Dit landschap blijkt een schilderij te zijn van de Engelse schilder John Constable, de titel is Flatford Mill, ‘Scene on a Navigable River’, 1816 -1817.

Het schilderij is eigendom van Tate Britain, op hun website
vond ik de volgende tekst:

Constable began this picture, his largest exhibition canvas to be painted mainly outdoors, a few months before his marriage to Maria Bicknell.
He wrote to Maria from Bergholt on 12 September 1816: ‘I am now in the midst of a large picture here which I had contemplated for the next exhibition – it would have made my mind easy had it been forwarder – I cannot help it – we must not expect to have all our wishes complete’.
Prior to 1814, the artist produced his exhibition pictures in the studio, working from oil sketches and drawings, but in that year he declared his intention to make finished paintings from nature.
The summers of 1816 and 1817 were the last occasions upon which Constable spent any length of time at East Bergholt, and the last in which the artist painted directly from the scenery of his Suffolk childhood.

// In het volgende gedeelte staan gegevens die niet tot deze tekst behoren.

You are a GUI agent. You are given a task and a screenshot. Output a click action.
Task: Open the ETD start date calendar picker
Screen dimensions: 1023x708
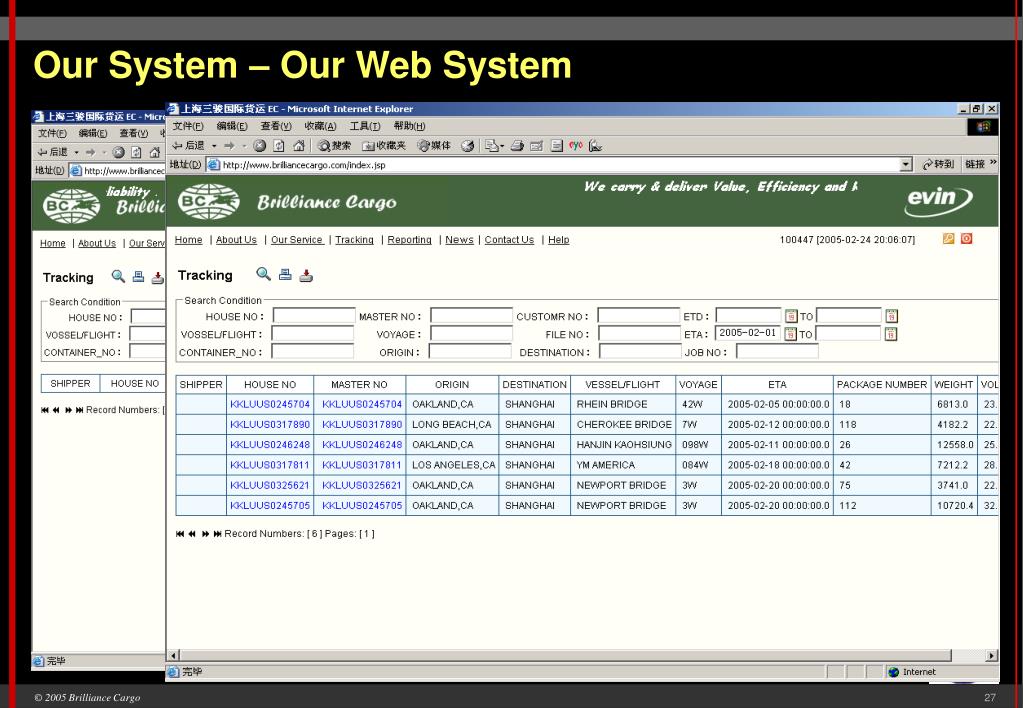(790, 317)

Constable frequently depicted the scenes of his ‘careless boyhood’ which, he wrote to his friend Archdeacon Fisher, he associated with ‘all that lies on the banks of the Stour.
They made me a painter (& I am gratefull)’.
The Constable family business was at Flatford, about a mile from East Bergholt.
The family had a watermill on the Stour for grinding corn, and a dry dock for building the barges to transport grain to Mistley for shipment to London, as well as a watermill upstream at Dedham.
The passage up and down the river required the use of horse-drawn barges; the ropes had to be disconnected in order to allow the barges to be poled under Flatford bridge.
In this picture, a boy is disconnecting a rope and another sits astride a tow-horse.
Constable painted the inscription to appear as if it had been scratched in the earth with a stick.